Woudhuysen



Is being green a turn-off?

First published in Computing, April 2006
Associated Categories IT Tags: ,

Teleworkers who neglect to switch off their kit may not be the eco-vandals some would have us believe.

Every night, I switch off the IT in my study. It’s a triumph for government doctrine, certainly; but is it a triumph for the environment? Teleworkers, among others, need to know.

Well: from 1970 to 2001, in absolute terms, the use of electricity at home grew by 49 percent. Mains-based equipment and especially IT hardware explain much of the extra juice that householders now rely on.

What about emissions of CO2? House of Lords research suggests that, in 2002, “lights and appliances”, plus cookers, accounted for 28 percent of the annual 147.6 megatonnes of CO2 (MtC) linked to houses in the UK. No wonder Gordon Brown’s Budget included a drive to persuade consumer electronics retailers to inveigle shoppers into buying low-energy-consumption gadgets.

Extraordinarily, Britain’s newly-formed Institution of Engineering and Technology does not publish statistics for the CO2 associated with home IT. Still, figures for 1995/6 published by one of the IET’s forebears, the Institution of Electrical Engineers, are revealing. Central heating accounts for nearly 20 percent of home-related CO2 emissions; hot water and lighting, a little more than 10 percent each. Fridges aside, no single type of white goods accounts for more than 10 percent of home-related CO2. Nor do cookers, or CRT TVs.

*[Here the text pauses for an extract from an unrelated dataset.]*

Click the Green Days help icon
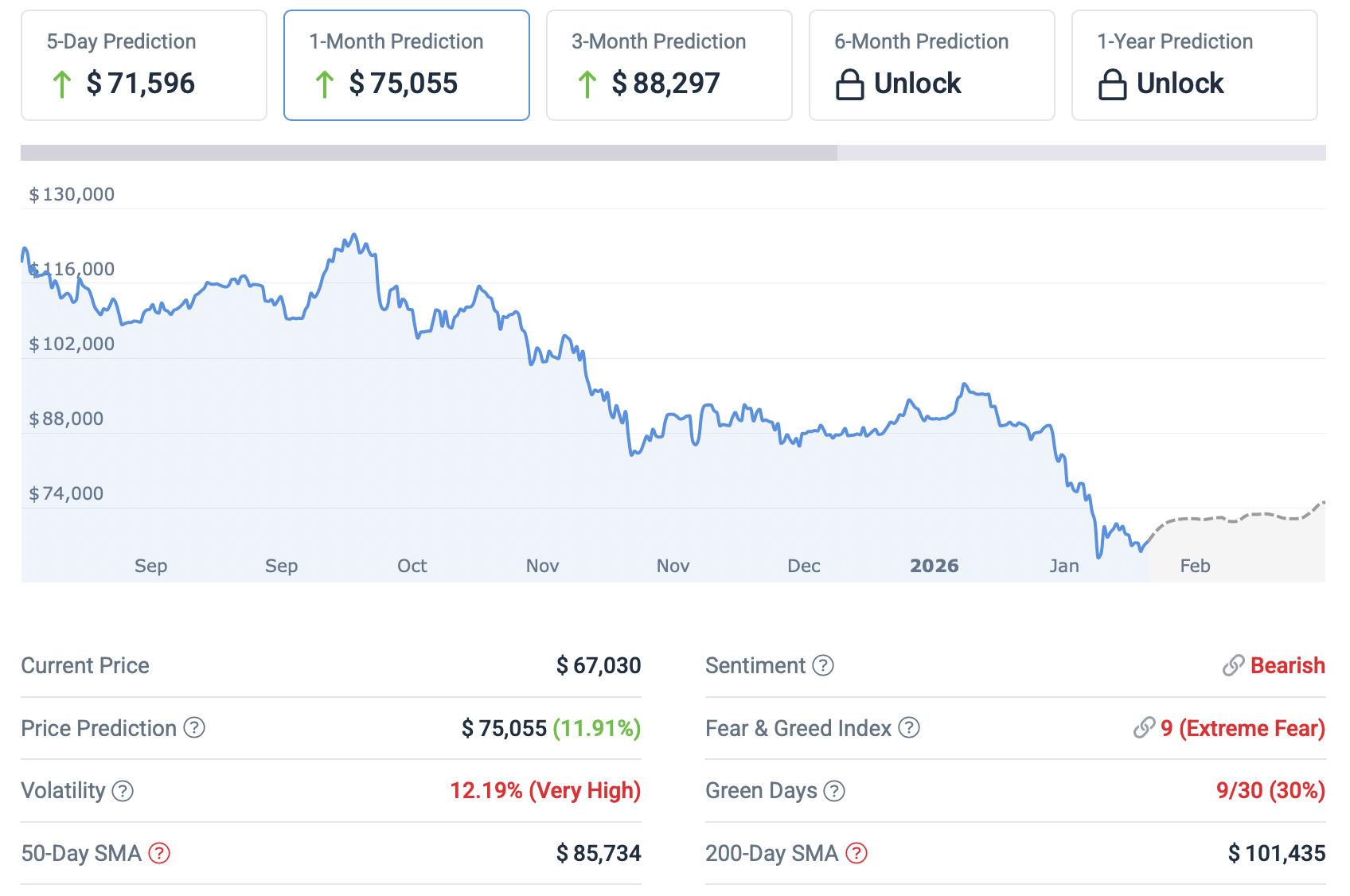[x=834, y=791]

A decade on from the IEE stats, I’d guess that the IT hardware in UK homes now accounts for 15 percent of home emissions. So if everyone baled right out of all home IT from now on, perhaps 15 percent would be sliced off the 28 percent of emissions that are associated with home equipment – in other words, about four percent of home-related emissions.

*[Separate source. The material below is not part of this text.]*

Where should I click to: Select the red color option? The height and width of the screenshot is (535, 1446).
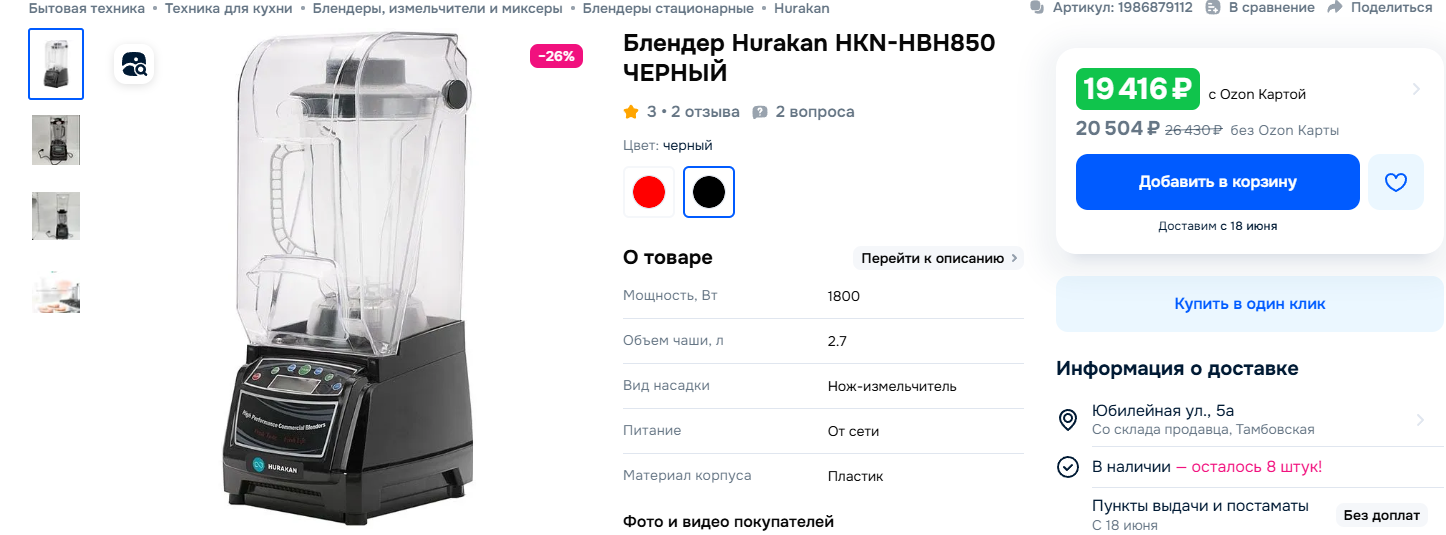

Maybe after decades of government campaigns, half of UK households will eventually turn off their IT for half the time it’s on now. Then the carbon savings would equate to one percent of home-related emissions, or 0.27 percent of emissions across all UK homes, workplaces and transport.

Moral? Improvements in the energy efficiency of IT products in the home make an easy and rapid, if modest, difference to CO2; but behavioural change won’t make such a difference any time soon.

Anyway, the CO2 emissions for which the home office is held guilty are made at power stations, not in the home. There is no carbon “footprint” around IT in the home. Rather, it is the carbon intensity of power stations that links residential IT to quite large emissions of CO2.If you want to be a non-polluter, change your kit or, better still, the nation’s primary energy supply – but not your habits with delivered energy in the home. Meanwhile, resist the government’s attempts to guilt-trip electricity users.